However, NABEEL does not teach “extracting from the generated graph of associations at least one subgraph … and containing at least one unclassified object based on at least one of the following: an analysis of a group association between objects; and an analysis of sequential association between objects; … restricting access to an object that is classified as malicious.”
In analogous teaching RAY teaches “extracting from the generated graph of associations at least one subgraph … and containing at least one unclassified object based on at least one of the following: an analysis of a group association between objects; and an analysis of sequential association between objects; ([RAY, para.0111] “The event graph 500 may similarly be traversed going forward from one or more of the root cause 504 or the security event 502 to identify one or more other computing objects affected by the root cause 504 or the security event 502. For example, the first file 516 and the second 518 potentially may be corrupted because the USB device 512 included malicious content.”) ([RAY, para.0112] “The event graph 500 may include one or more computing objects or events that are not located on a path between the security event 502 and the root cause 504. These computing objects or events may be filtered or ‘pruned’ from the event graph 500 when performing a root cause analysis or an analysis to identify other computing objects affected by the root cause 504 or the security event 502.”) ([RAY, para.0114] “The event graph 500 may be created or analyzed using rules that define one or more relationships between events and computing objects”) restricting access to an object that is classified as malicious. ([RAY, para.0103] “if a particular process executing on the endpoint is compromised, or potentially compromised or otherwise under suspicion, keys to that process may be revoked in order to prevent, e.g., data leakage or other malicious activity”) ([RAY, para.0065] “Based on reputation, potential threat sources may be blocked, quarantined, restricted, monitored, or some combination of these, before an exchange of data can be made.”).

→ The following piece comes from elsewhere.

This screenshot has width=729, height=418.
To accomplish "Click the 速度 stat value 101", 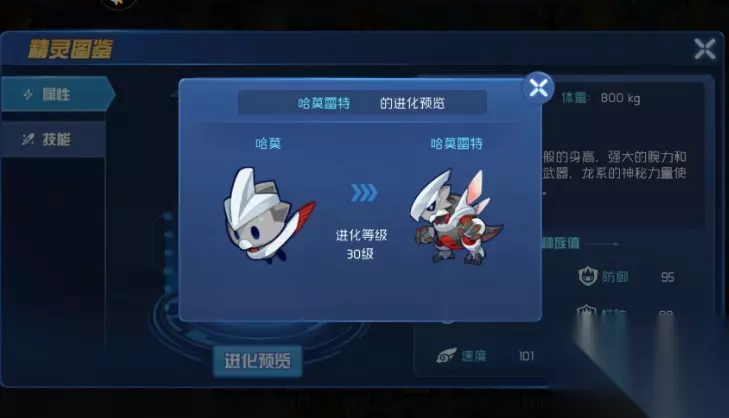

Thus, given the teaching of RAY, it would have been obvious to one of ordinary skill in the art before the effective filling date of the claimed invention to combine the teaching of subgraphs by RAY into the teaching of method for classifying objects to prevent the spread of malicious activity by NABEEL. One of ordinary skill in the art would have been motivated to do so because RAY recognizes the need for improved threat management ([RAY, abstract] “Event data from these sensors is augmented with contextual information about, e.g., a source of each event in order to facilitate improved correlation, analysis, and visualization at a threat management facility for the enterprise network”).
Regarding claim 16, this claim recites of system that performs the method of claim 1. Therefore, claim 16 is rejected in a similar manner as in the rejection of claim 1.
Regarding claim 20, this claim recites of a non-transitory computer-readable medium storing thereon computer executable instructions which perform the method of claim 1. Therefore, claim 20 is rejected in a similar manner as in the rejection of claim 1.
Regarding claims 3 and 18, NABEEL-RAY teaches all limitations of claims 1 and 16. NABEEL further teaches “wherein the classification rules include at least one of the following: a similarity analysis or an analysis of objects using a machine learning model for determining the similarity of the received input objects.” ([NABEEL, para. 0052] “The machine learning module 128 may be configured to include a classification module 130, an association module 132, a graph-building module 134, and an assessment module 136.”) ([NABEEL, para. 0068] “The assessment module 136 may be configured to assess the maliciousness of a domain based on a weighted domain graph. For example, once the graph-building module 134 has completed building a graph detailing weights and relations between the domains of the domain list 108, the assessment module 136 may employ a belief propagation algorithm to determine a likelihood that a specific domain may be malicious”) ([NABEEL, para. 0063] “The machine learning module 128 may be further configured to include an association module 132. This association module 132 may be configured to associate each of the plurality of domains on the domain list 108 and the resolving IP addresses 114 found within the DNS data 104 on at least the corresponding associations, determining a plurality of domain associations 144.”).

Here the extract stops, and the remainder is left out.